Year Maita’s Age Home Color Maita’s Feelings
1978 6 years old Dark purple Depressed, gloomy
1985 13 years old Dark purple Realization of color meaning
1992 20 years old Yellow Optimistic, cheerful
2000 28 years old Beige Safe, comfortable
2023 51 years old Beige Urge for change

Maita accepted that while purple resonated with her current desire for transformation, the color still triggered emotional baggage from the past. She realized that she first needed to process those old feelings before welcoming purple into her home.

Maita understood she could not gloss over her ingrained associations by painting a couple purple walls. She needed to reflect on how those associations continued to impact her. Only then could she truly determine if purple had a place in her home at this stage of life.

A Gradual Process

Maita decided not to rush into painting any room purple. Instead, she opted to gradually introduce touches of lilac and lavender through textiles and artwork. This softer approach allowed her to warm up to the color at her own pace.

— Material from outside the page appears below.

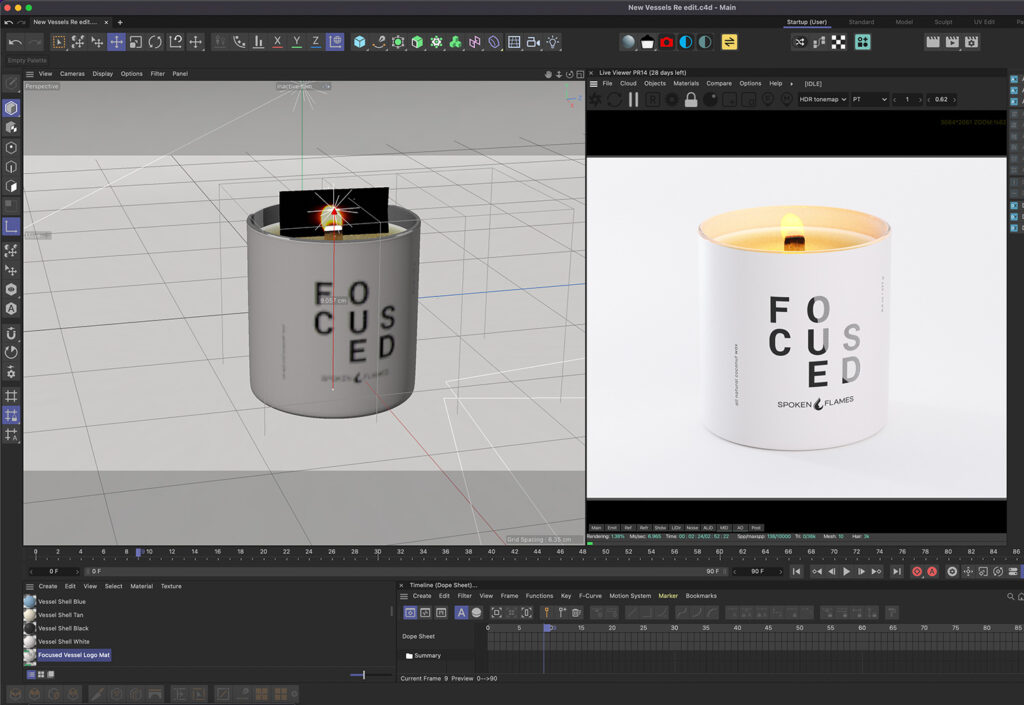The width and height of the screenshot is (1024, 705).
Task: Select the Rotate tool
Action: click(155, 42)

With this more mindful process, Maita noticed her resistance to purple slowly loosening. She was pleased to find her mood remained light and upbeat with these small purple additions. Over time, she realized purple could represent possibility and spirit, not just sadness.

Owning Her Choice

Ultimately, Maita listened to her own needs and feelings, not outside pressures, in determining whether to paint her home purple. She realized the choice was hers alone – no one could force her towards or away from any color. Maita felt empowered by owning her complex relationship with purple.

By honoring her past experiences while also allowing new meanings to emerge, Maita reached clarity. She decided not to paint any room fully purple. But she proudly displayed lush purple accents throughout her home as reminders of growth, resilience, and wisdom.


For Maita, the color purple will always be intertwined with memories of a challenging childhood. But through reflection and gradual exposure, she developed a more nuanced relationship with this complex hue. Maita’s home remains her personal sanctuary, now enhanced by touches of purple that signify positive change. Her story reveals that with self-understanding, even our oldest biases can evolve in healthy ways.